Темная ночь, не видно ни зги. Луна и звезды спрятались за тучами. Непроглядная мгла скрыла Морлинский холм и все вокруг. Зрелище не самое приятное для путника, но госпожа Снарп редко испытывала уныние.

Она ехала верхом на норовистом вороном жеребце — любимом скакуне Уэйт-Базефа. Седельные сумки были набиты провиантом — об этом под страхом смерти позаботились напуганные слуги Ио-Веша. У колен болталась пара фонарей. Квиббид вцепился в переднюю луку седла.

Крутой склон уходил во тьму. Фонари освещали дорогу лишь на несколько футов вперед, и желтоглазая женщина с омерзительной крысой двигалась в ночи, словно неяркий кокон света. Хотя и спустившаяся на землю ночь, и незнакомая местность требовали предельной осторожности, она вовсю нахлестывала коня, рискуя свернуть себе шею.

Спустившись с холма, Снарп выслала коня в галоп и помчалась через поля и пастбища, словно одержимый жаждой убийства бесплотный дух. Больше мили продолжался этот безудержный бег, сильный конь без труда нес своего легкого седока, но наконец приустал, сбавил ход, и шпоры Снарп тщетно до крови вонзались в его бока.
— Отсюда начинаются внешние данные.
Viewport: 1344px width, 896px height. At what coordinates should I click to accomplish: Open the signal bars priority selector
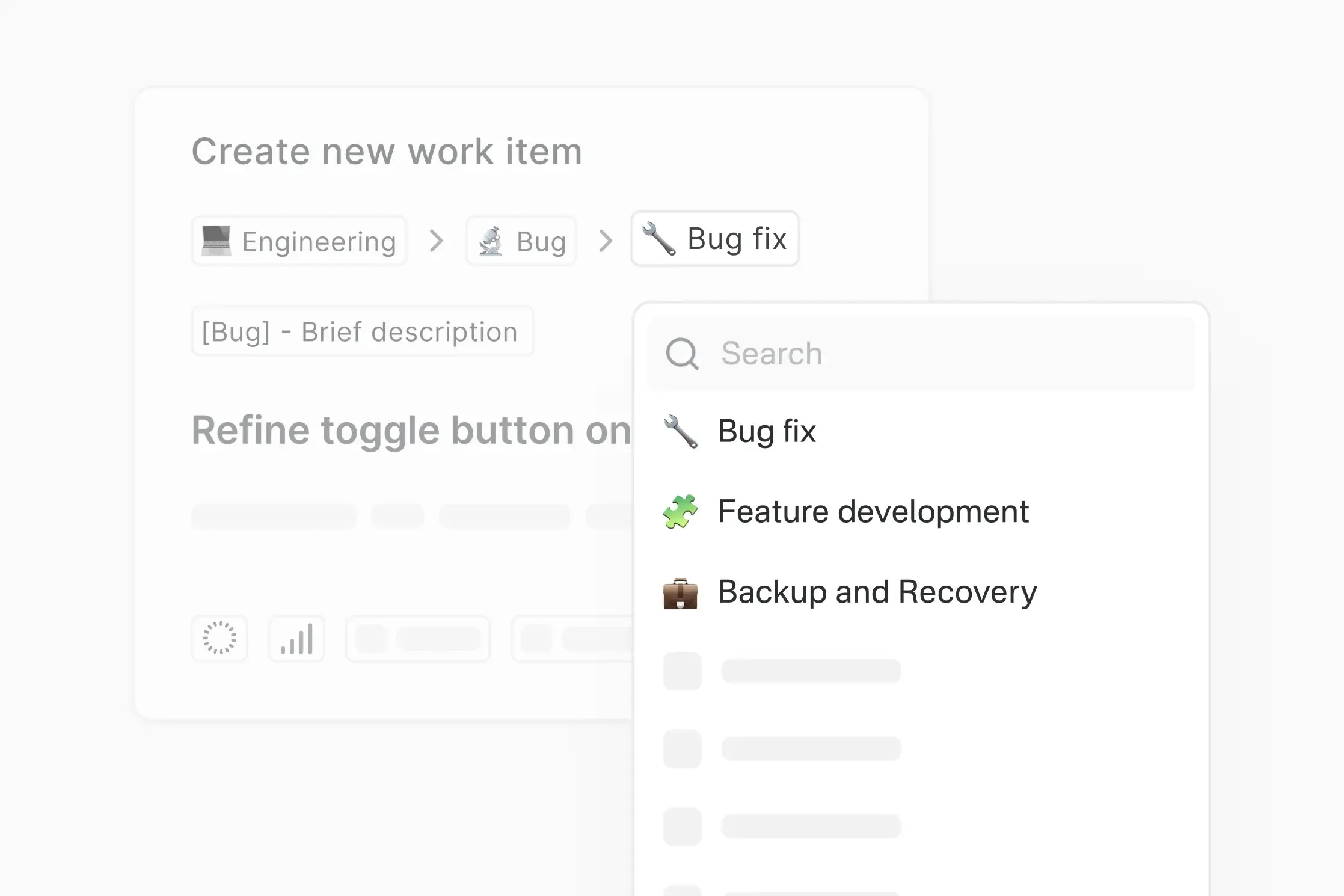click(296, 638)
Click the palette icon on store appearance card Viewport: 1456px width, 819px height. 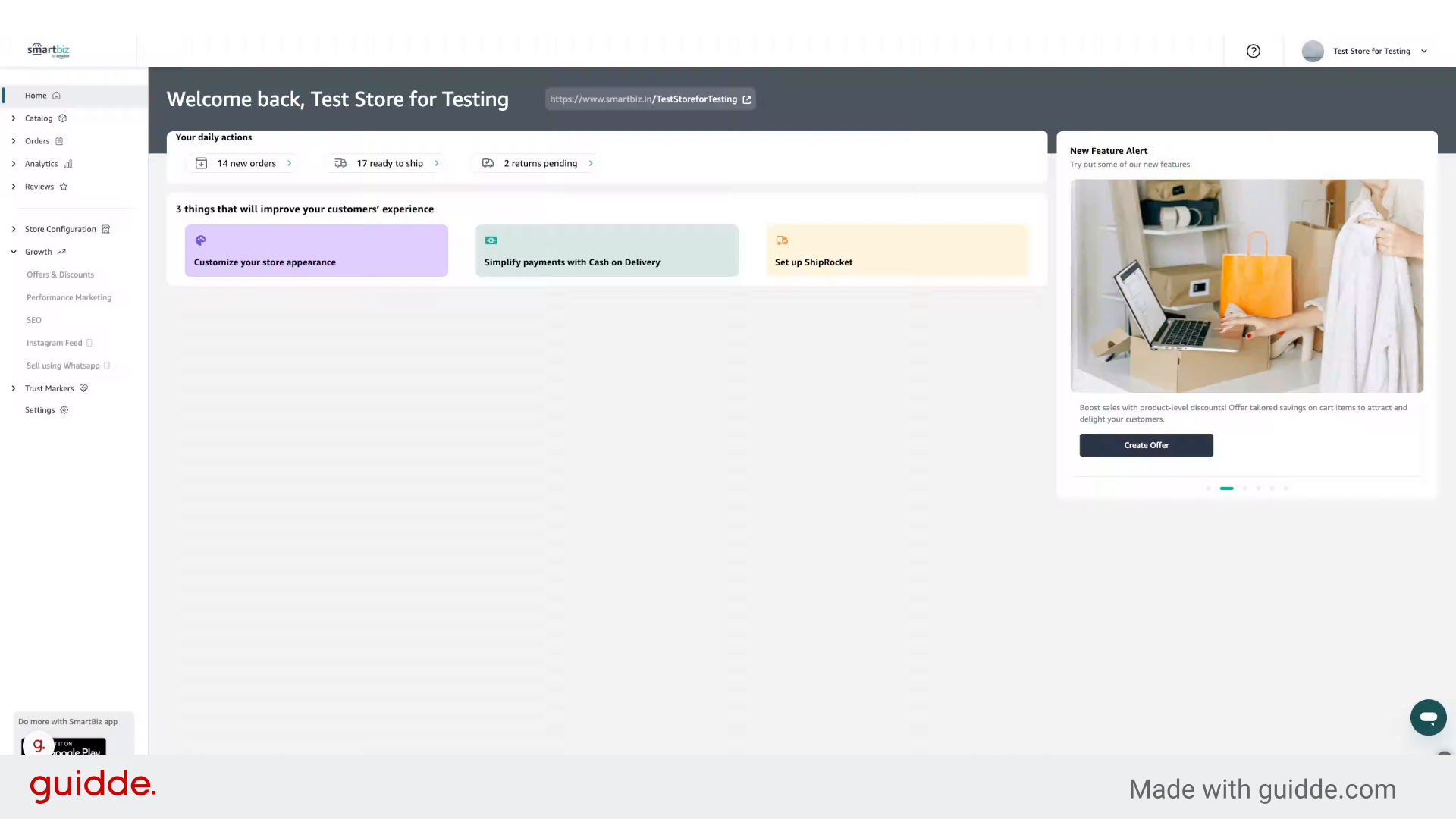coord(200,240)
С нетерпеливым присвистом она резко натянула поводья, и скакун, всхрапнув от неожиданной острой боли, сделал несколько шагов и остановился как вкопанный.

Спешившись, Снарп быстро перерыла содержимое своего кожаного мешка и достала пузырек с зеленым кристаллическим порошком. Откупорив его, всыпала несколько кристалликов в раздутые конские ноздри и выпалила слова заклинания, которому ее в свое время обучил предусмотрительный Глесс-Валледж. Результат не заставил себя ждать.

Заржав от нестерпимой боли, жеребец вырвал повод и встал на дыбы, загребая воздух копытами. Потом принялся брыкаться и извиваться всем телом. Квиббида оторвало от луки и швырнуло далеко в мягкую траву. Один из фонарей упал и разбился. Не переставая ржать, конь мотал головой из стороны в сторону от муки и страха. Снарп, спокойно наблюдавшая за его агонией, неторопливо заткнула пузырек пробкой и положила его обратно в сумку. Потом приблизилась к коню, стараясь не попасть под смертельный удар копыт, крепко ухватилась за повод и прыгнула в седло. Несчастное животное никак не могло успокоиться.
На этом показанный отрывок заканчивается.